Covering the Goulburn and Murray valleys

Jerilderie Shire rate opposition

Despite Jerilderie Shire Council receiving 23 official submissions in relation to a proposed rate increase, it could still go ahead.

SOPHIE BURGE July 2, 2014 3:25am

Jerilderie Shire Council is not yet discounting a seven per cent rate increase from July next year, despite receiving 23 official submissions against the move.

The letters of opposition were received during public exhibition of the 2014/2015 Operation Plan, which sets in place the rate capped 2.3 per cent increase for the next 12 months.

Jerilderie Shire general manager Craig Moffitt said the community responses will be taken in to account, but said there’s still time to gauge community opinion on the special rates increase.

‘‘There’s no telling yet what effect the submissions will have on council’s decision on the rate increase proposal, which will take effect in July 2015,’’ Mr Moffitt said.

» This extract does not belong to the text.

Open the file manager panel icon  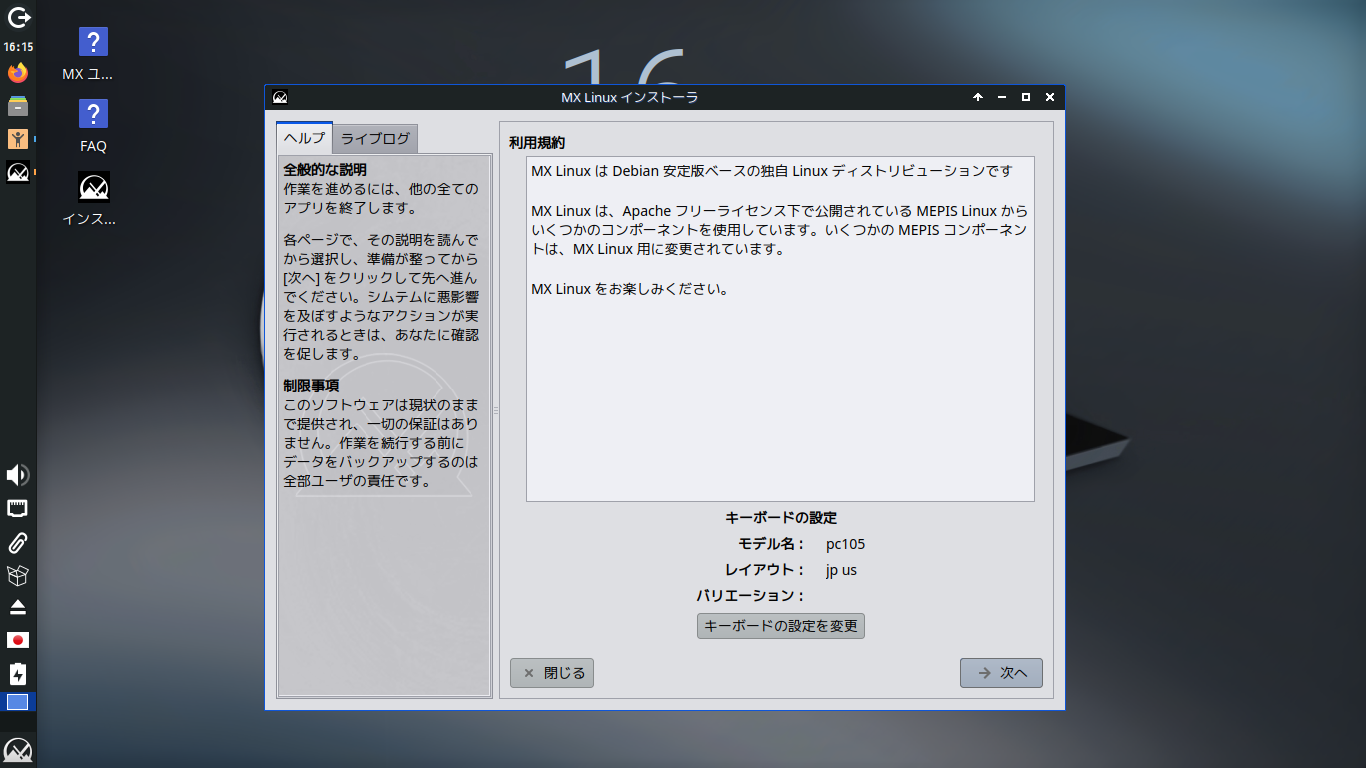click(x=18, y=106)
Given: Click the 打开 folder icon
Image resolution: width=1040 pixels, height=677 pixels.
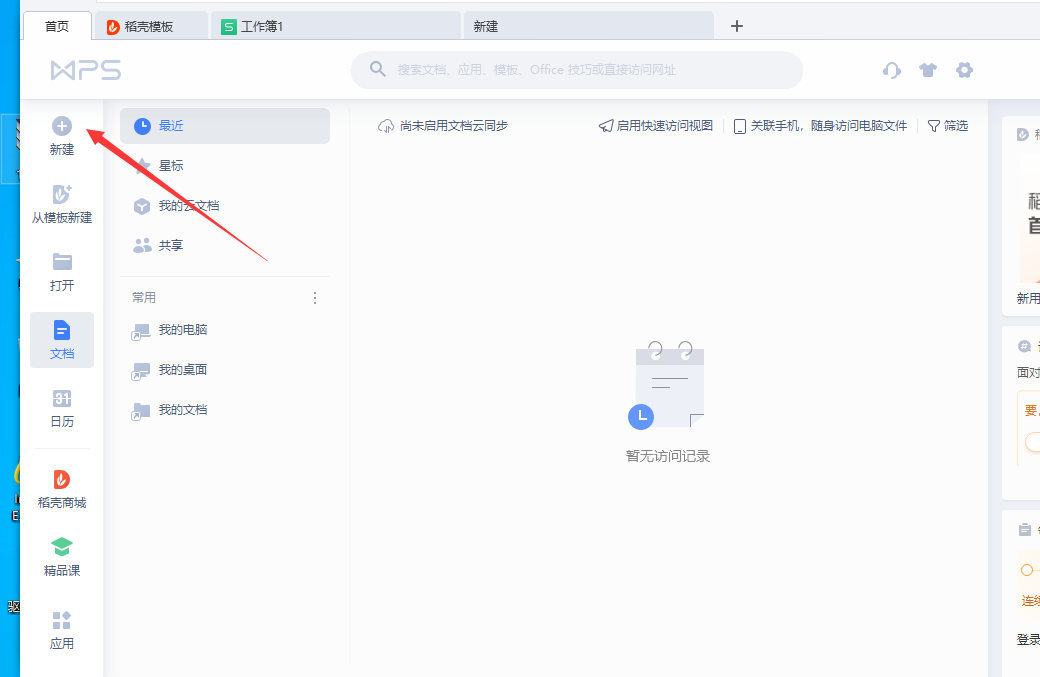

‘‘We have just commenced the community consultation required, which is be completed in time for a potential application to the minister before the end of February.

‘‘Ratepayers should be aware that this is only the beginning of the process.

‘‘Before a final decision is made on rate increases to commence on July 1 2015, council will need to have a clear record of the level of support for the proposal.

‘‘All current and future submissions will be taken into consideration when dealing with this matter up until the date for submission to the Minister for approval in February 2015.’’

Despite the submissions against the seven per cent increase, Mr Moffitt maintains they will be necessary to ensure services can continue to be delivered.

Mr Moffitt said the rate increase would allow the council to ‘‘catch up’’ after 25 years of low or no rate increases being adopted.

He said council’s financial stress has exacerbated by the Federal Government’s decision to freeze any Financial Assistance Grant increased for the next three years.

‘‘The Federal Government’s decision to freeze Financial Assistance Grants will have a compounding effect on council’s consideration of its income stream,’’ Mr Moffitt said.

‘‘Council’s prime objective is that there be no reduction in service levels and asset maintenance standards, despite expected reduction in income.’’

Mr Moffitt said council is still working on a public consultation timetable to further discuss the proposed special rate increases for 2015/2016 and 2016/2017, which could see ratepayers paying up to 20 per cent extra in rates. A survey is also being considered.